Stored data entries
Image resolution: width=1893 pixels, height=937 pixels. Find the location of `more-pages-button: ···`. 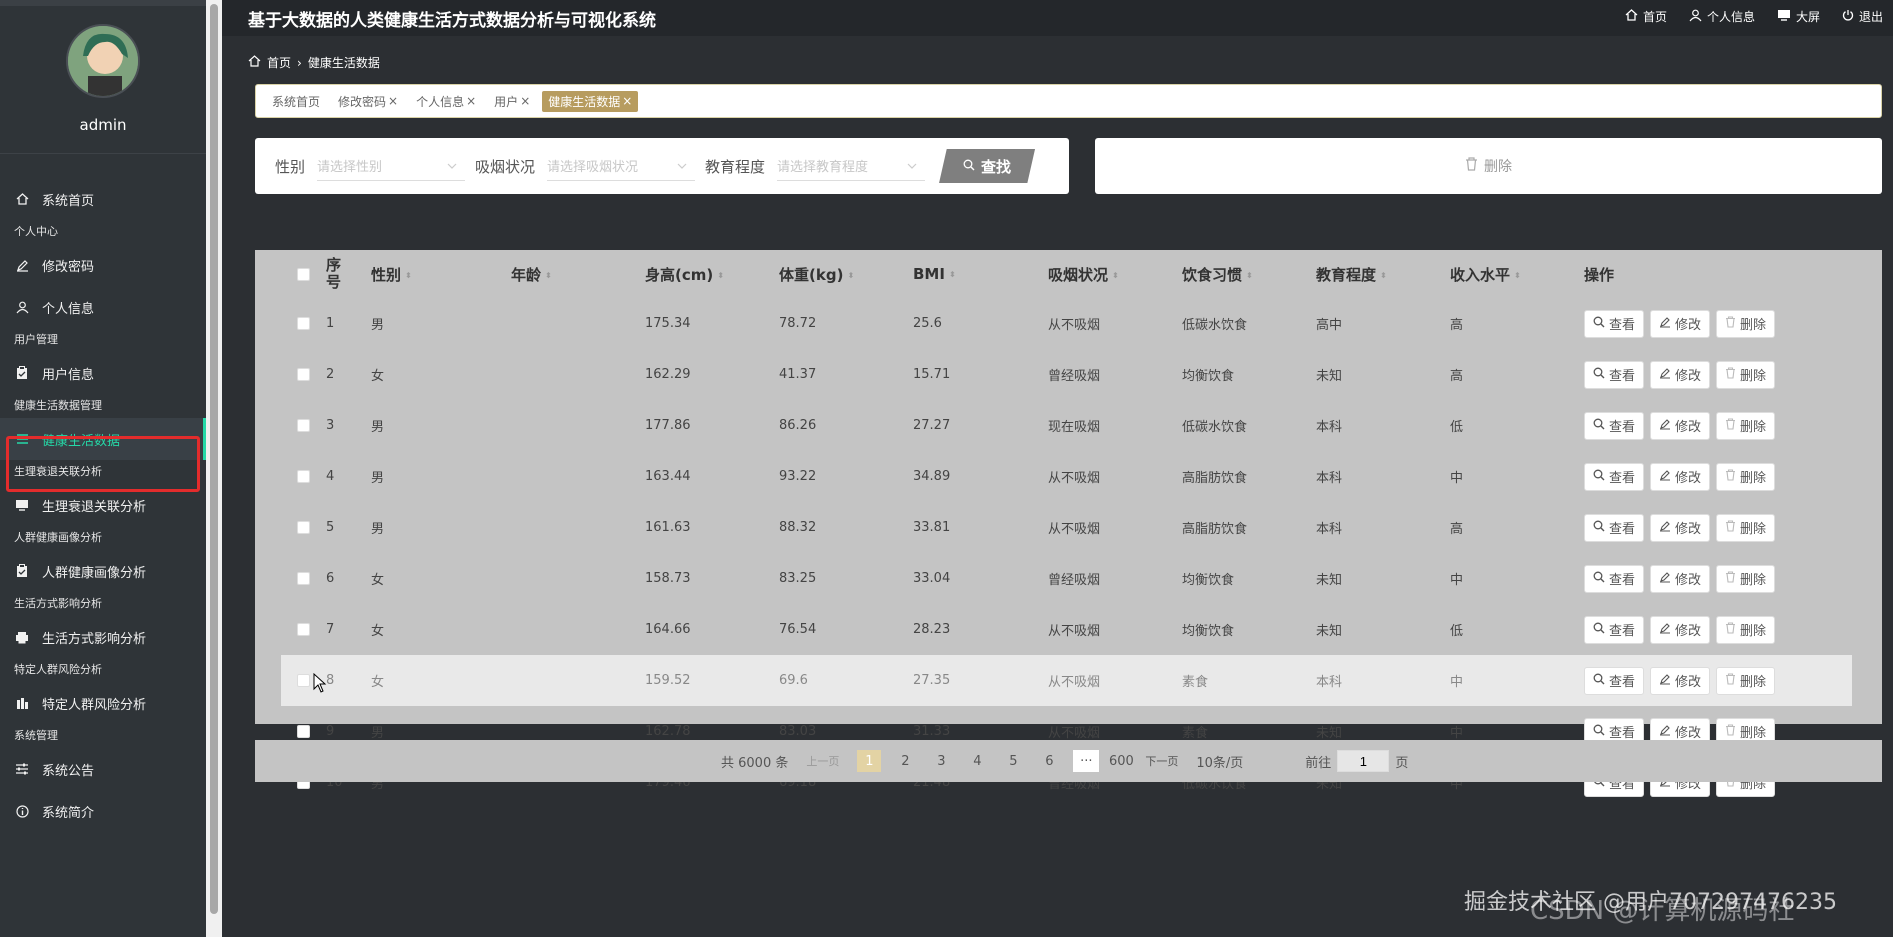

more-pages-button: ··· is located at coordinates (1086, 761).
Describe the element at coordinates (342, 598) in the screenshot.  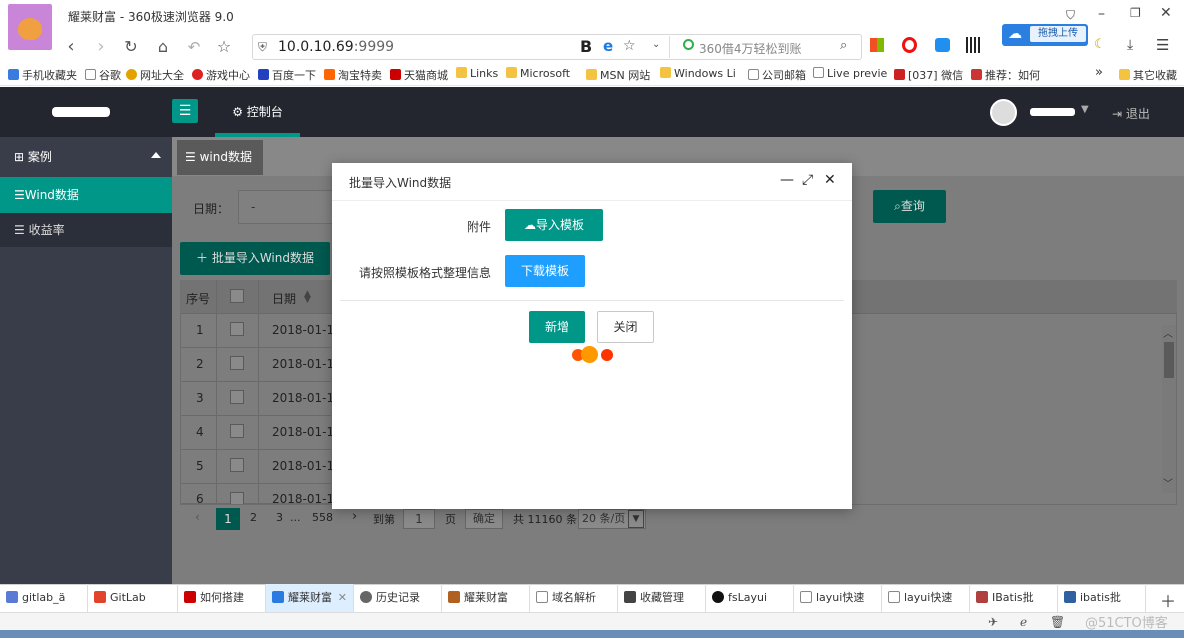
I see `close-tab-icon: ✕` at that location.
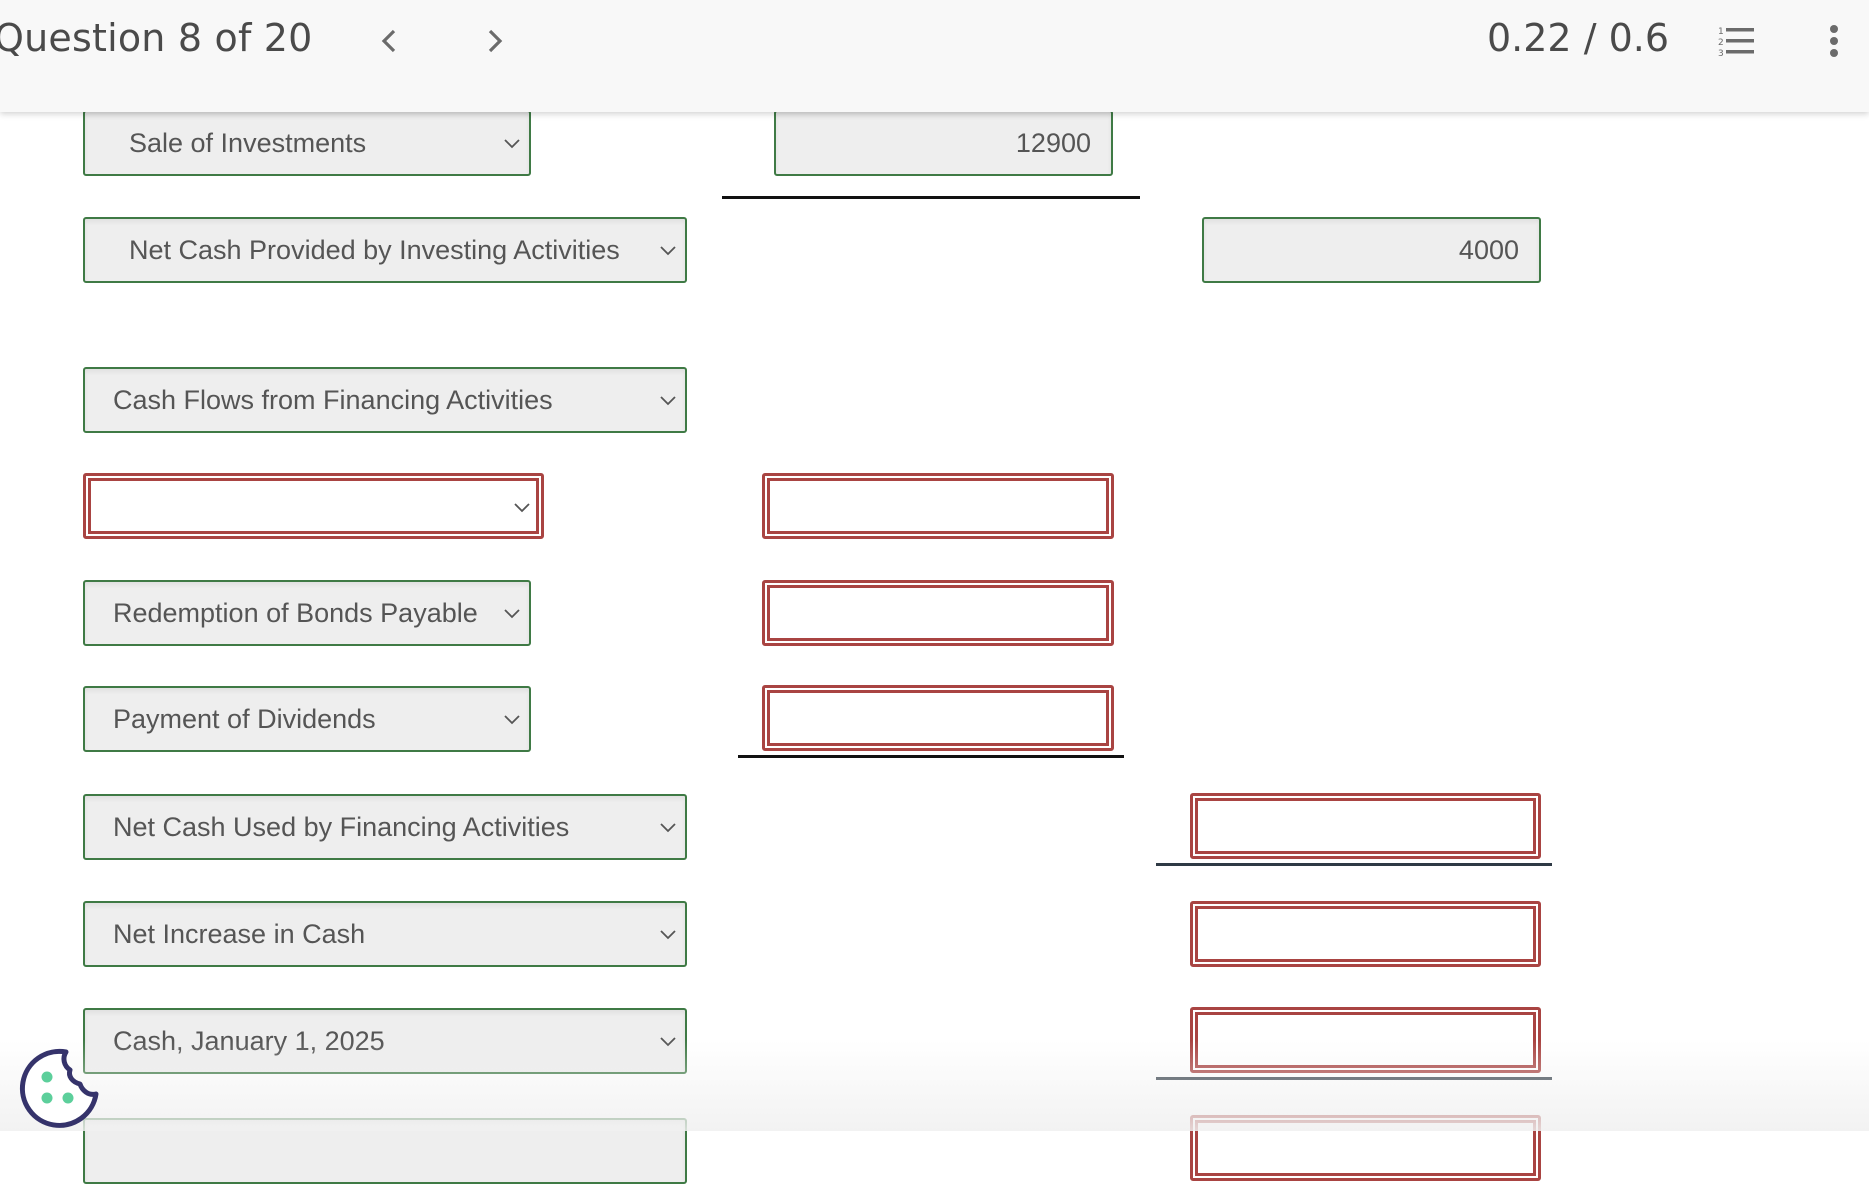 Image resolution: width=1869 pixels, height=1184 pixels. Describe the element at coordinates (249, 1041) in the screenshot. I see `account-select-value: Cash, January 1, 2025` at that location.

TASK TO CARRY OUT :: Convert every line of the entries above into a JSON list of strings, one string per line, leaving out blank lines. Omit the pictures.

EXERCISE RESULT ::
[
  "Image resolution: width=1893 pixels, height=937 pixels. Find the location of `more-pages-button: ···`. ",
  "more-pages-button: ··· is located at coordinates (1086, 761).",
  "Describe the element at coordinates (342, 598) in the screenshot.  ",
  "I see `close-tab-icon: ✕` at that location.",
  " Image resolution: width=1869 pixels, height=1184 pixels. Describe the element at coordinates (249, 1041) in the screenshot. I see `account-select-value: Cash, January 1, 2025` at that location."
]